Extract the entries in their exact form.

▼

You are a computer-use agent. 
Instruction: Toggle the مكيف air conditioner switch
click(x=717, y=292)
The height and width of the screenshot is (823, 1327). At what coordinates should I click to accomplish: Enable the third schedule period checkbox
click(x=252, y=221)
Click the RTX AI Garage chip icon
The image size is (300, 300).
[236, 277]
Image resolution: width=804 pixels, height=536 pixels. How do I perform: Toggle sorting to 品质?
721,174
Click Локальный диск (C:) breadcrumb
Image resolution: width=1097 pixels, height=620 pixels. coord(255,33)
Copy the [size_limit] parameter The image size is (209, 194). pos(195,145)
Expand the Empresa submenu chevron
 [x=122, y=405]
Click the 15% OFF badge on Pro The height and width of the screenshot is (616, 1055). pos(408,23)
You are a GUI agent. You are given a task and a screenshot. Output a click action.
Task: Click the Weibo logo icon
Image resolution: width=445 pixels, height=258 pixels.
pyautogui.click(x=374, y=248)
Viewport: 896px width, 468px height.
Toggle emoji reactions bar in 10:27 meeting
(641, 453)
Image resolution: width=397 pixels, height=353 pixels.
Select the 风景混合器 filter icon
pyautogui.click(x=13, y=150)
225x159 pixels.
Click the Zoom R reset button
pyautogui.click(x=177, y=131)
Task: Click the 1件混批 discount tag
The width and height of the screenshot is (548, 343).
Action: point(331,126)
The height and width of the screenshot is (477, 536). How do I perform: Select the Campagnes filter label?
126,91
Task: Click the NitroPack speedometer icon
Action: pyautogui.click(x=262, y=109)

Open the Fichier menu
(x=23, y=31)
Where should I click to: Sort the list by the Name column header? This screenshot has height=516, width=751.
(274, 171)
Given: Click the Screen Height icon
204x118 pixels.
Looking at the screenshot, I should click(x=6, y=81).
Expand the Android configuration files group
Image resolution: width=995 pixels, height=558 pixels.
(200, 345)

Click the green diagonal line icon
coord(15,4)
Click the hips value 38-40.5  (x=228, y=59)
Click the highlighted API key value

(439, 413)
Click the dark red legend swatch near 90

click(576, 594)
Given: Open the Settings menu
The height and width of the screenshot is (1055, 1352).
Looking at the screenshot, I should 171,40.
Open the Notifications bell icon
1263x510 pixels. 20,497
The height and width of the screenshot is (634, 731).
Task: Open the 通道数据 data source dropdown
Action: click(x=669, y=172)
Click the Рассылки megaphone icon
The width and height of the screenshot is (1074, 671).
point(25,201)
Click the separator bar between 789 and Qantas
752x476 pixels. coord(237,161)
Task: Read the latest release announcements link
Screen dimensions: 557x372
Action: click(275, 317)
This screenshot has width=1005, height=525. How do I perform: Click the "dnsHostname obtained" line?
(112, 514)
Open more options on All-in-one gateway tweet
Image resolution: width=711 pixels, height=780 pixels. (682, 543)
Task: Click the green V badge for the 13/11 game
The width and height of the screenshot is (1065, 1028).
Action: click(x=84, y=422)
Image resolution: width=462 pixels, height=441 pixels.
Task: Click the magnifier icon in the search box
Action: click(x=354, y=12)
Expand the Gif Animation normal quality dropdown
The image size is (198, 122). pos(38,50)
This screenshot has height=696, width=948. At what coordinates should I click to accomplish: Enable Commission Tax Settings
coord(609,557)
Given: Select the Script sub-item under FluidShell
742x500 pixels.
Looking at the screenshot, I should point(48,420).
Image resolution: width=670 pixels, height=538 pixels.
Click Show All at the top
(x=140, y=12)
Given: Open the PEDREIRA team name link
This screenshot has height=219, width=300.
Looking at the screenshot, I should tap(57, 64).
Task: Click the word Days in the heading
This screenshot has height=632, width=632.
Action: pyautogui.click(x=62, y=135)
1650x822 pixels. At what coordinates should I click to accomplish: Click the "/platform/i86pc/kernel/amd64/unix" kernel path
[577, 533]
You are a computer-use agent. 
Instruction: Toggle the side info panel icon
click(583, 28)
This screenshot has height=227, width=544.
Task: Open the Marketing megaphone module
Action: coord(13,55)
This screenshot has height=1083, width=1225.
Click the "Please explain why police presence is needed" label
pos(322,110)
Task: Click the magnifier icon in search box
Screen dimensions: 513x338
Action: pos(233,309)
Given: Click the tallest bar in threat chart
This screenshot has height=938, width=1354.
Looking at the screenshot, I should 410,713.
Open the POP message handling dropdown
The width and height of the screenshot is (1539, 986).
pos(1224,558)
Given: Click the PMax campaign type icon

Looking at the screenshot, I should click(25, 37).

▲

▸ **ANSWER AREA**:
You are a computer-use agent. 
Instruction: Toggle the مكيف air conditioner switch
click(x=717, y=292)
The height and width of the screenshot is (823, 1327). At what coordinates should I click to accomplish: Enable the third schedule period checkbox
click(x=252, y=221)
Click the RTX AI Garage chip icon
The image size is (300, 300).
[236, 277]
Image resolution: width=804 pixels, height=536 pixels. How do I perform: Toggle sorting to 品质?
721,174
Click Локальный диск (C:) breadcrumb
Image resolution: width=1097 pixels, height=620 pixels. coord(255,33)
Copy the [size_limit] parameter The image size is (209, 194). pos(195,145)
Expand the Empresa submenu chevron
 [x=122, y=405]
Click the 15% OFF badge on Pro The height and width of the screenshot is (616, 1055). pos(408,23)
You are a GUI agent. You are given a task and a screenshot. Output a click action.
Task: Click the Weibo logo icon
Image resolution: width=445 pixels, height=258 pixels.
pyautogui.click(x=374, y=248)
Viewport: 896px width, 468px height.
Toggle emoji reactions bar in 10:27 meeting
(641, 453)
Image resolution: width=397 pixels, height=353 pixels.
Select the 风景混合器 filter icon
pyautogui.click(x=13, y=150)
225x159 pixels.
Click the Zoom R reset button
pyautogui.click(x=177, y=131)
Task: Click the 1件混批 discount tag
The width and height of the screenshot is (548, 343).
Action: point(331,126)
The height and width of the screenshot is (477, 536). How do I perform: Select the Campagnes filter label?
126,91
Task: Click the NitroPack speedometer icon
Action: pyautogui.click(x=262, y=109)

Open the Fichier menu
(x=23, y=31)
Where should I click to: Sort the list by the Name column header? This screenshot has height=516, width=751.
(274, 171)
Given: Click the Screen Height icon
204x118 pixels.
Looking at the screenshot, I should click(x=6, y=81).
Expand the Android configuration files group
Image resolution: width=995 pixels, height=558 pixels.
(200, 345)

Click the green diagonal line icon
coord(15,4)
Click the hips value 38-40.5  (x=228, y=59)
Click the highlighted API key value

(439, 413)
Click the dark red legend swatch near 90

click(576, 594)
Given: Open the Settings menu
The height and width of the screenshot is (1055, 1352).
Looking at the screenshot, I should 171,40.
Open the Notifications bell icon
1263x510 pixels. 20,497
The height and width of the screenshot is (634, 731).
Task: Open the 通道数据 data source dropdown
Action: click(x=669, y=172)
Click the Рассылки megaphone icon
The width and height of the screenshot is (1074, 671).
point(25,201)
Click the separator bar between 789 and Qantas
752x476 pixels. coord(237,161)
Task: Read the latest release announcements link
Screen dimensions: 557x372
Action: click(275, 317)
This screenshot has width=1005, height=525. How do I perform: Click the "dnsHostname obtained" line?
(112, 514)
Open more options on All-in-one gateway tweet
Image resolution: width=711 pixels, height=780 pixels. (682, 543)
Task: Click the green V badge for the 13/11 game
The width and height of the screenshot is (1065, 1028).
Action: click(x=84, y=422)
Image resolution: width=462 pixels, height=441 pixels.
Task: Click the magnifier icon in the search box
Action: click(x=354, y=12)
Expand the Gif Animation normal quality dropdown
The image size is (198, 122). pos(38,50)
This screenshot has height=696, width=948. At what coordinates should I click to accomplish: Enable Commission Tax Settings
coord(609,557)
Given: Select the Script sub-item under FluidShell
742x500 pixels.
Looking at the screenshot, I should point(48,420).
Image resolution: width=670 pixels, height=538 pixels.
Click Show All at the top
(x=140, y=12)
Given: Open the PEDREIRA team name link
This screenshot has height=219, width=300.
Looking at the screenshot, I should tap(57, 64).
Task: Click the word Days in the heading
This screenshot has height=632, width=632.
Action: pyautogui.click(x=62, y=135)
1650x822 pixels. At what coordinates should I click to accomplish: Click the "/platform/i86pc/kernel/amd64/unix" kernel path
[577, 533]
You are a computer-use agent. 
Instruction: Toggle the side info panel icon
click(583, 28)
This screenshot has height=227, width=544.
Task: Open the Marketing megaphone module
Action: coord(13,55)
This screenshot has height=1083, width=1225.
Click the "Please explain why police presence is needed" label
pos(322,110)
Task: Click the magnifier icon in search box
Screen dimensions: 513x338
Action: pos(233,309)
Given: Click the tallest bar in threat chart
This screenshot has height=938, width=1354.
Looking at the screenshot, I should 410,713.
Open the POP message handling dropdown
The width and height of the screenshot is (1539, 986).
pos(1224,558)
Given: Click the PMax campaign type icon

Looking at the screenshot, I should click(25, 37).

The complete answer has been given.